In this sixth book in the BSG series, five best friends -- Charlotte, Isabel, Maeve, Avery, and Katani -- belong to a club called the Beacon Street Girls. They're challenged to survive the outdoors when their seventh-grade class goes to a four-day camp in New Hampshire. The girls feel sorry for another classmate, Chelsea Briggs, who's overweight and struggles to complete some of the camp's fitness activities. With the help of a formerly overweight camp counselor, Chelsea learns to stand up to bullies and find ways to feel good about herself.
Is it any good?
This is a Message Book in which lessons trump writing and plot. Readers must overcome clunky dialog, clichhs, and didactic passages to focus on the girls' friendships. Each girl has an "issue": Charlotte is raised by a single dad, Avery is adopted, Maeve's parents are divorced, Isabel's mother has multiple sclerosis, and Katani's sister is autistic. In this book, though, the focus is on overweight Chelsea, who learns to stand up for herself and only eat one cookie when, conveniently, a camp counselor who used to be overweight mentors her with lessons about exercise and eating out of boredom. The book rightly eschews quick-fixes and diets (Jody, the counselor, tells Chelsea it took her two years to lose weight), focusing on the idea of "getting healthy" rather than losing weight. "I would just respect my body and eat healthy and exercise," Jody tells Chelsea. For the rest of the girls, the lesson is that "fat people are people, too" -- Chelsea, it turns out, takes great pictures and saves the day when her hiking group gets lost.

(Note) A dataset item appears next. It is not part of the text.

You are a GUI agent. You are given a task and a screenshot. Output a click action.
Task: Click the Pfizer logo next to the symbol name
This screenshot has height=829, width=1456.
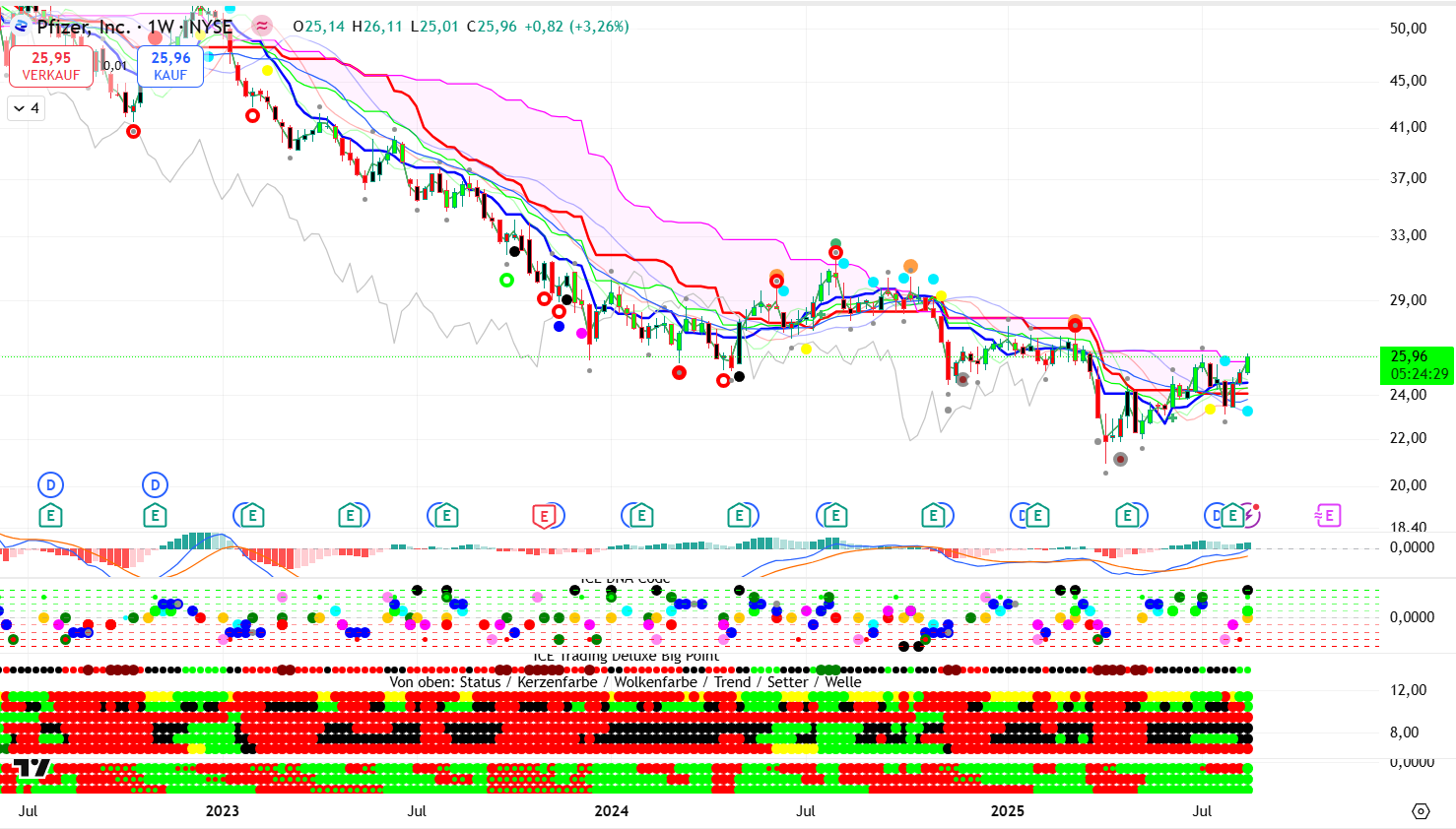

While the weight-related messages try to stay positive, the book goes a bit overboard with its cardboard villain and Chelsea's social isolation. As one example of how Chelsea is always embarrassed by her weight, her mom makes her buy a coat from the boys' department because none of the girl-size coats fit her. Wouldn't it make more sense to look in the women's section? Girls who are on the heavy side but still have outgoing personalities may have a hard time identifying with Chelsea (and her subsequent life lessons).
Talk to your kids about ...
Families can talk about ways they could exercise together or eat more healthfully. Parents can discuss scientific research and how it's represented in the media. For example, the New York Times (Oct. 13, 2008) and other media outlets covered a Duke University study featuring this book. The study involved fewer than 100 girls, all already enrolled in a weight-loss program at the university. One group of 31 girls read Lake Rescue; another group read Charlotte in Paris. A smaller group of 14 girls didn't read anything. After six months, researchers found that the girls who read a book posted a larger drop in their body mass index. What do you think of this study? Do you think there's enough evidence to support the connection between the book and weight loss? Does any media you watch, read, or listen to sway your behavior in a positive way?